Step 1: Defined the population of Minnesota private foundations
The first step in our research methodology was to define the total population of Minnesota private foundations for each year from 1998 to 2016. While this task may seem straightforward, we had to overcome a number of challenges.
- Each year, new private foundations are created and existing private foundations are disbanded or merged with others.
- An organization’s designation as a private foundation or public charity with the IRS can change over time.
- Private foundations can move locations and file their tax forms from different addresses over time.
- Some private foundations are trusts, which are not incorporated entities, so they do not appear in the Minnesota Secretary of State’s online database.
- It is impossible to differentiate incorporated private foundations from incorporated public charities in the Minnesota Secretary of State’s online database.

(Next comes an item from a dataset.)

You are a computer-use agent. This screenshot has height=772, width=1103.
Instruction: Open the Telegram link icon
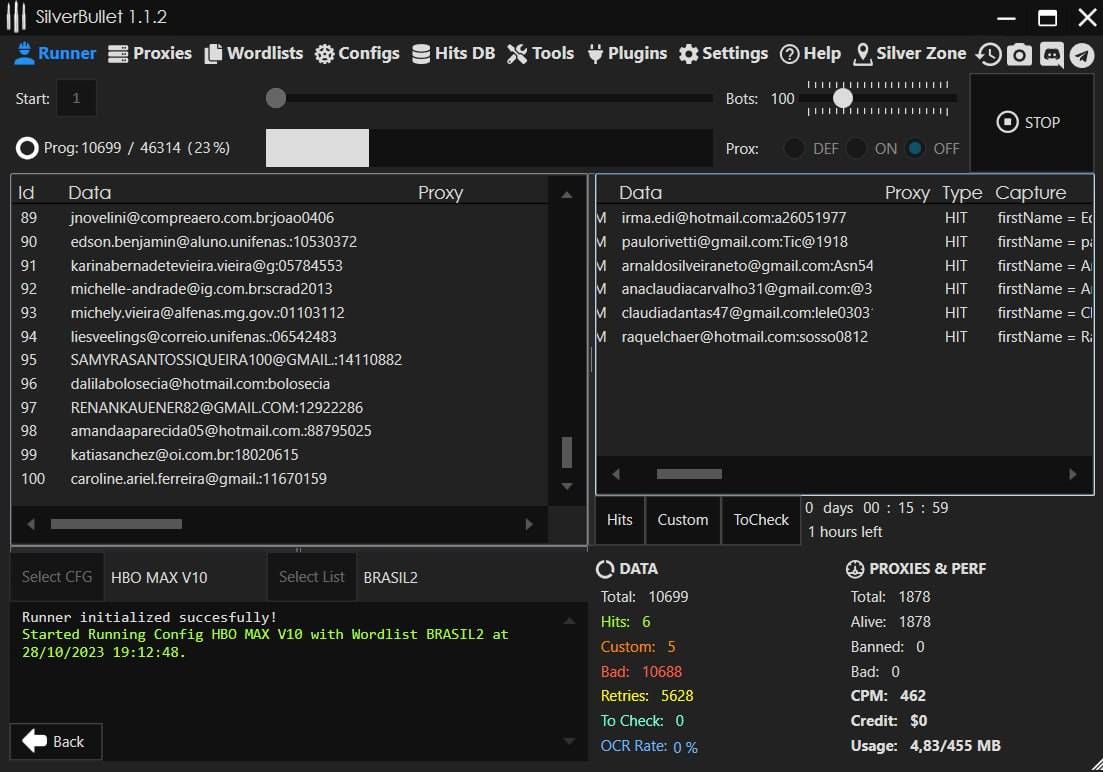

Considering these challenges, our research team used the following process (sub-steps A-E) for defining the total population of Minnnesota private foundations. This process relied primarily on the address provided by the private foundation in each of its Form 990-PF filings to the IRS. We felt this approach was the most accurate way to initially define a foundation’s location, especially given that the Form 990-PF instructions say, “The address used must be that of the principal office of the foundation.” (Endnote 7)
A. Exported GuideStar List
Using a GuideStar Pro subscription, on May 10, 2017, we ran a query of GuideStar’s database using the Minnesota state geography filter in combination with the Form 990-PF organization filter. This created a list of 1,676 Minnesota organizations with at least one Form 990-PF on record with GuideStar, which we exported to Excel.
B. Reviewed GuideStar List
Our team crosschecked the GuideStar list with the lists produced from similar queries on the Foundation Center’s free “Foundation Stats” website (Endnote 8), as well as with the then-current online member list of Minnesota Council on Foundations. (Endnote 9) We removed duplicate entries and those without an active GuideStar profile with which we could verify the Form 990-PF. We ended up with a list of 1,644 Minnesota private foundations.
C. Created Tracking Spreadsheet
Our team created a spreadsheet to record the status of each of these 1,644 private foundations over the research period 1998-2016. Each foundation had its own row and each year had its own column.
D. Reviewed Forms 990-PF in GuideStar
During the summer of 2017, as our team reviewed the tax documents for each of these 1,644 private foundations in GuideStar, we recorded the years in which the foundation did not exist, the years in which its tax forms were unavailable, the years in which the available tax form was not a Form 990-PF, and the years when the Form 990-PF address was not in Minnesota.
E. Examined Data
As we prepared the data for analysis, we reviewed instances when the Form 990-PF address was not in Minnesota. Before removing a private foundation from the Minnesota population for a given year, we considered the broader context, Minnesota incorporation records, and the location of its charitable activity. Generally, we erred on the side of being overly inclusive.